MCG graduate Dr. Matt McClain enables cutting edge COVID care in Rome
Tough times can be a difficult but determined educator, sometimes pushing each of us to do even more. Take 2000 MCG graduate Dr. Matt McClain. He is a radiologist in Rome, Georgia, who teaches our third- and fourth-year students at our Northwest Campus based there about this field that enables us to peer into the body, enabling better diagnosis and treatment. Like so many of you, COVID-19 made him want to help and helped him see a bit outside his box. Dr. McClain wondered if the convalescent plasma therapy we discussed here recently, which provides antibodies from those who successfully fought off the novel coronavirus to very sick individuals still fighting the infection, could help his community. Early on he began filling out the extensive Investigational New Drug application that he hoped could help bring this therapy to his community.

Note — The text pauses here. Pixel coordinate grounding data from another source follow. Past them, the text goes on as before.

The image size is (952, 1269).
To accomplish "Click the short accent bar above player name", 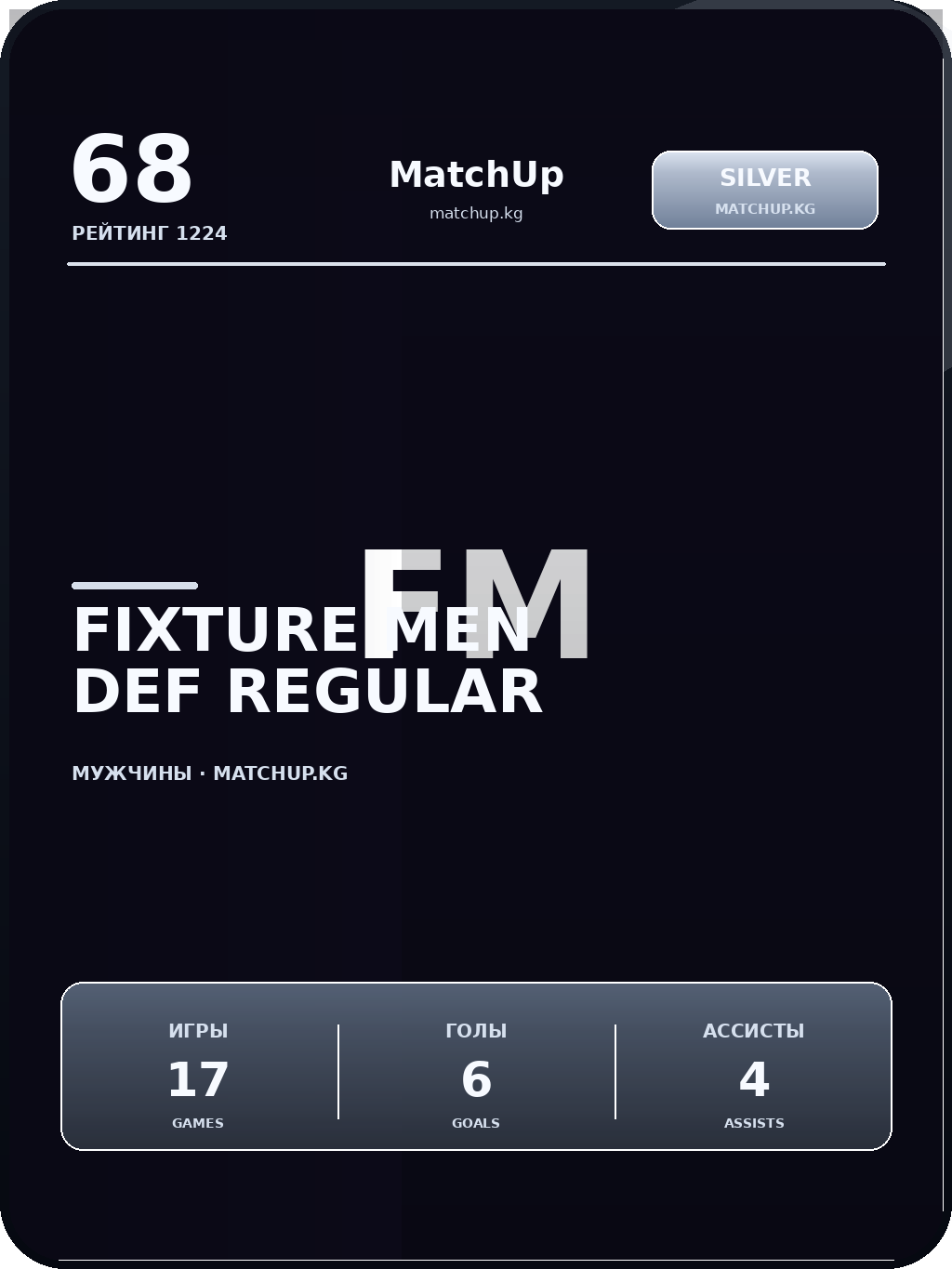I will [135, 586].
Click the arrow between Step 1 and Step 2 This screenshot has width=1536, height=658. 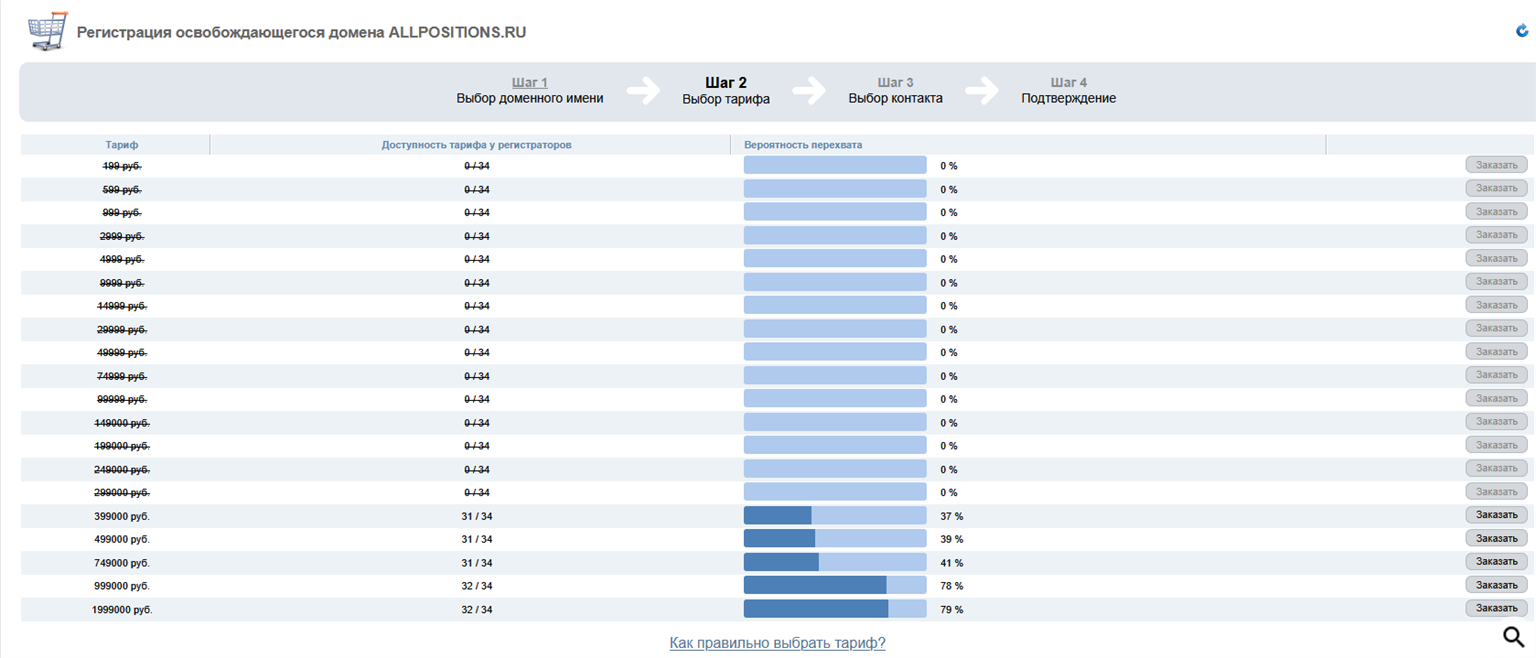click(644, 91)
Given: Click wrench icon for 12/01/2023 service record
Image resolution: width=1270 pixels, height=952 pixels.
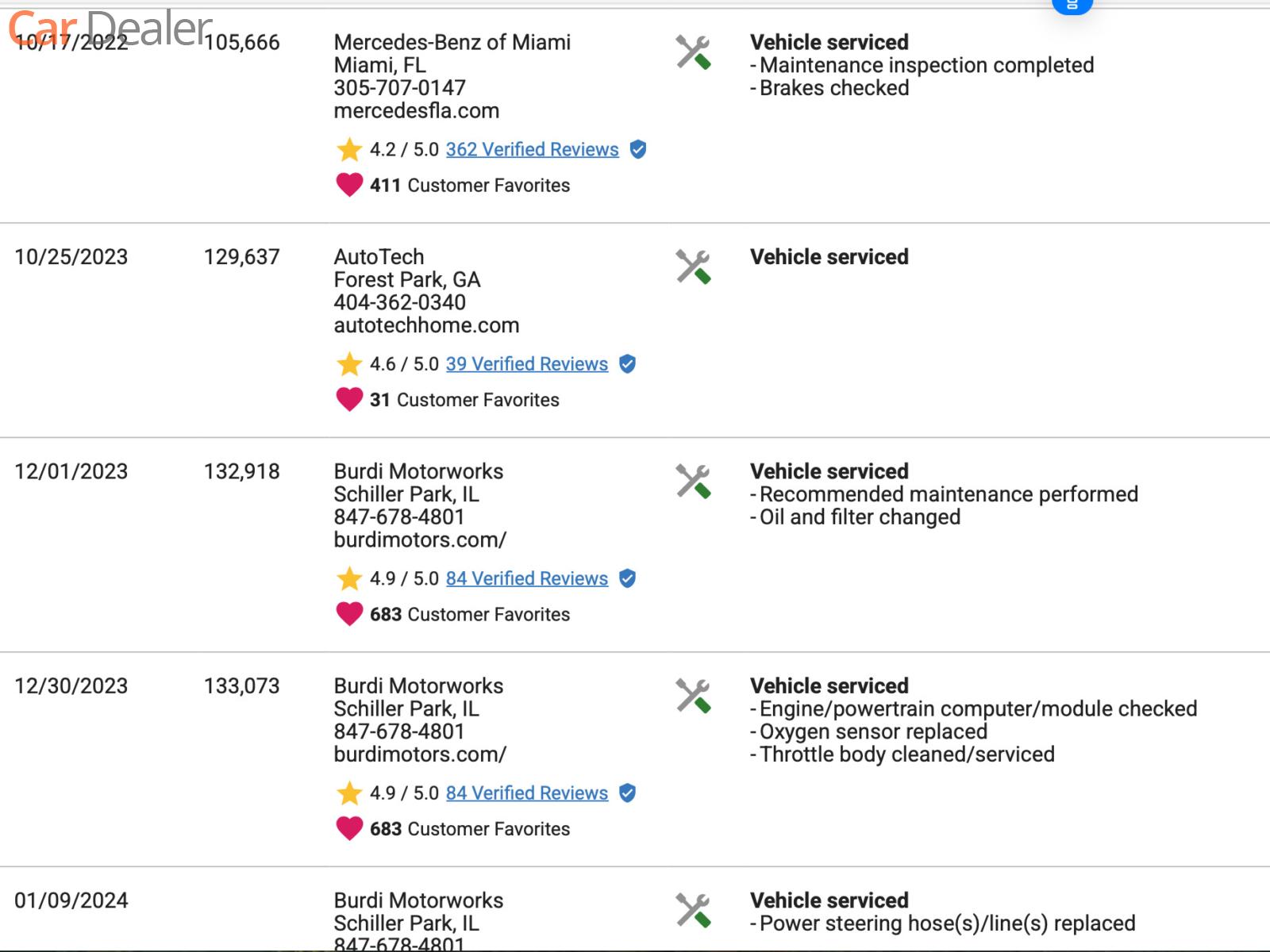Looking at the screenshot, I should click(693, 482).
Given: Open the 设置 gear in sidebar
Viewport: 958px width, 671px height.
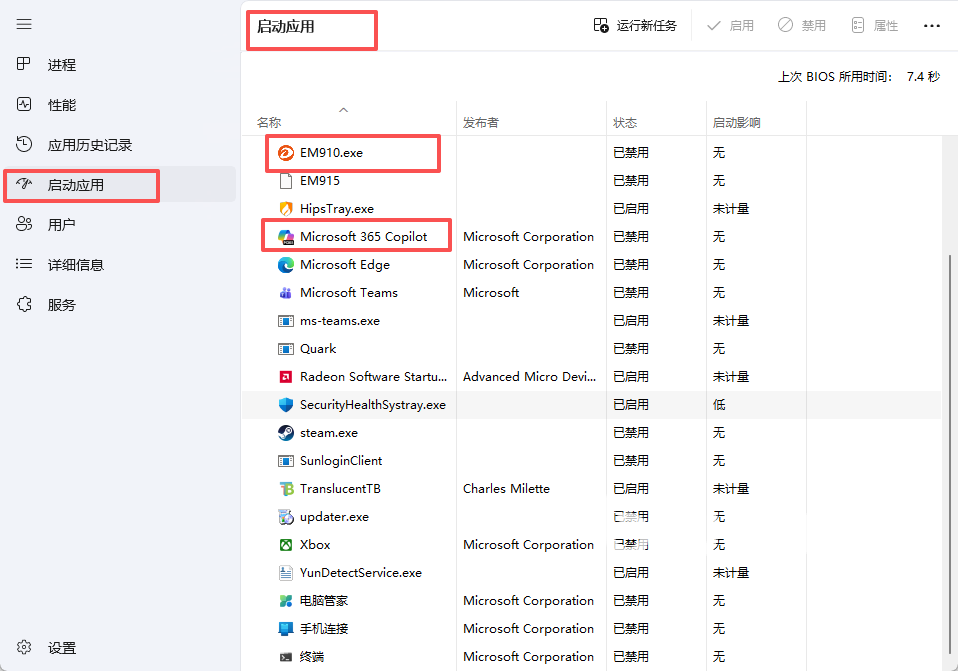Looking at the screenshot, I should point(24,648).
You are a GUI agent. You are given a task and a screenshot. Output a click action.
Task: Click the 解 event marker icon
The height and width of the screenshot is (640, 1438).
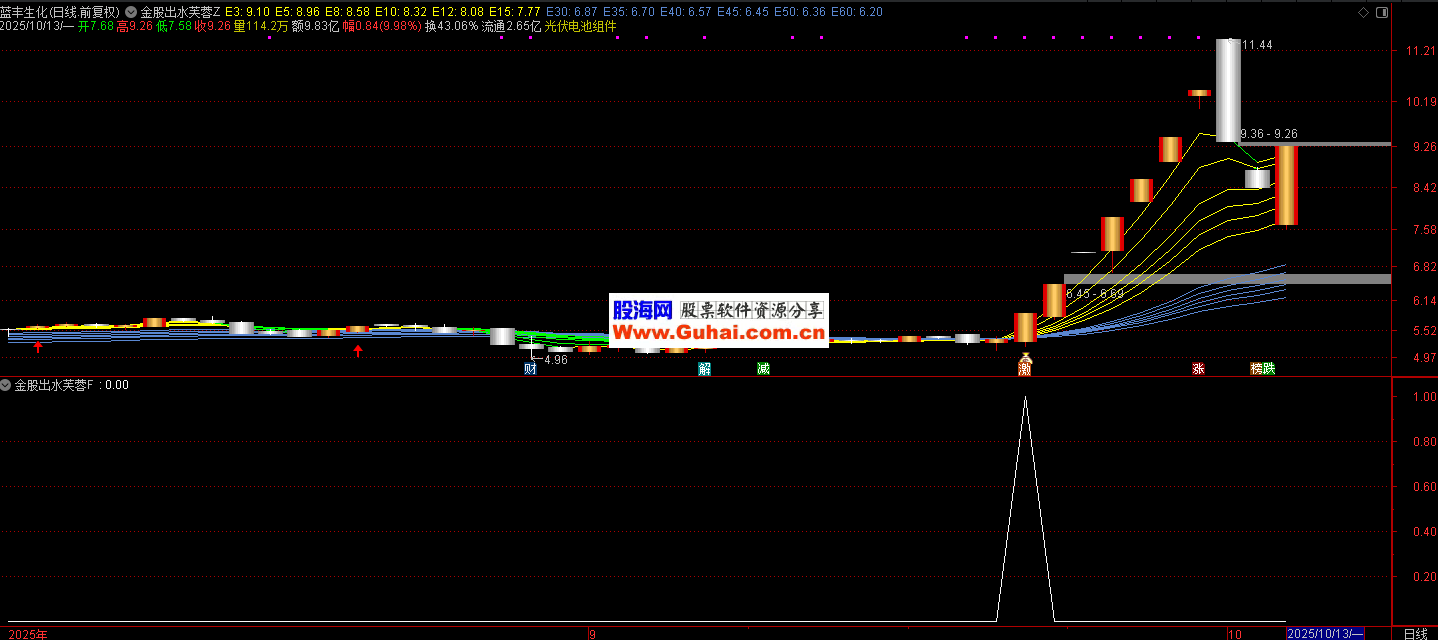[x=704, y=368]
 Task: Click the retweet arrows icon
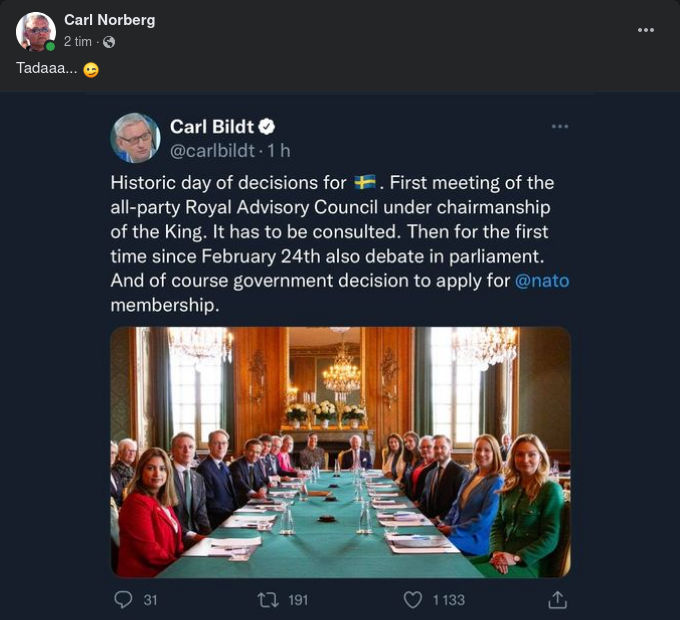(268, 599)
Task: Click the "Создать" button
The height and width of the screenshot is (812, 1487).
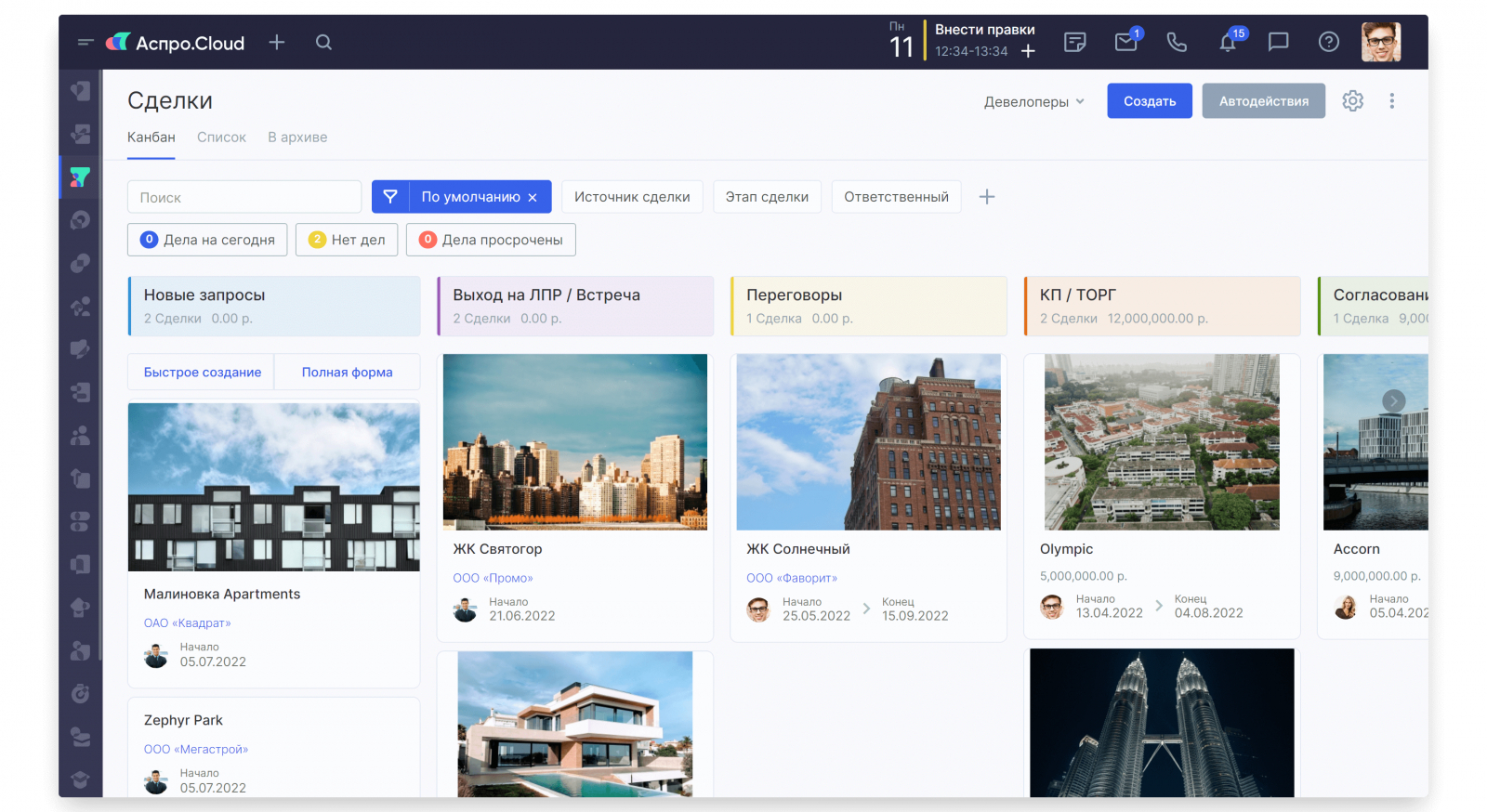Action: click(x=1150, y=101)
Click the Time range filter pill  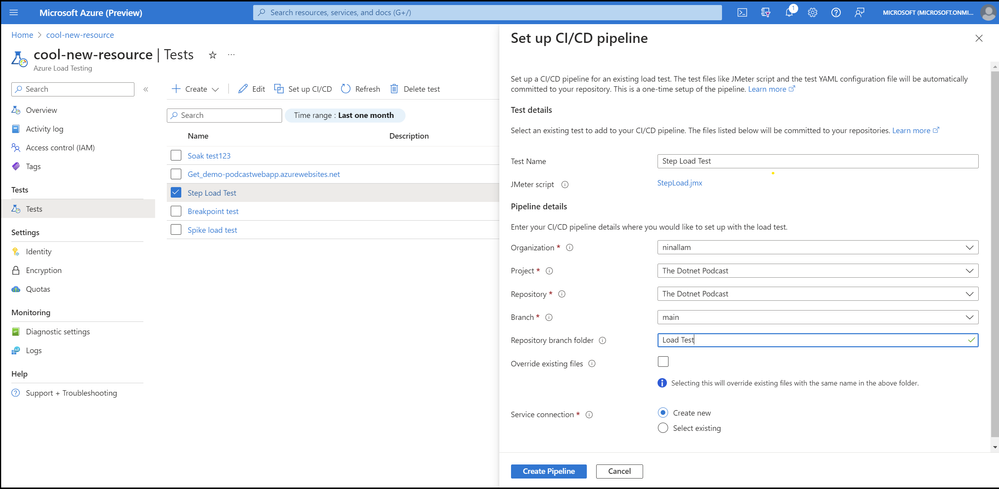pos(345,115)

Dr. McClain is a PI on Mayo Clinic’s expanded access protocol for the treatment
Great story short, he worked with Rome Radiology president Dr. Kirk Kizziah, a Mercer School of Medicine graduate; retired radiologist Dr. Bill Harbin, a Vanderbilt graduate; infectious disease physician Dr. John Hostetler, a Medical College of Virginia graduate; fellow MCG graduate Dr. Gary Voccio, a pulmonologist and critical care specialist, who is now health director for the Department of Public Health Northwest District also based in Rome; and Ann Hook, former oncology services director at Redmond Regional Medical Center, to build a strong coalition that could enable a convalescent therapy program at Floyd Medical Center and Redmond. Along the way, he found the quickest route to this treatment for his community was actually becoming a principal investigator in the Mayo Clinic’s expanded access protocol, which he now is. As we plan to make happen with our developing GRITS, this significant effort made this novel treatment available to people where they live. Also like our plans for GRITS, Dr. Leonard Reeves, associate dean of our Northwest Campus, reached out to offer the help of our students and residents. Dr. McClain even founded a nonprofit called Plasma Therapy to help collect the antibodies while his son Jack, who is in premed at UGA, built a website and Facebook page to help solicit financial support. That is some serious teamwork. Thank you Dr. McClain and Rome.
Please continue to take good care of yourselves.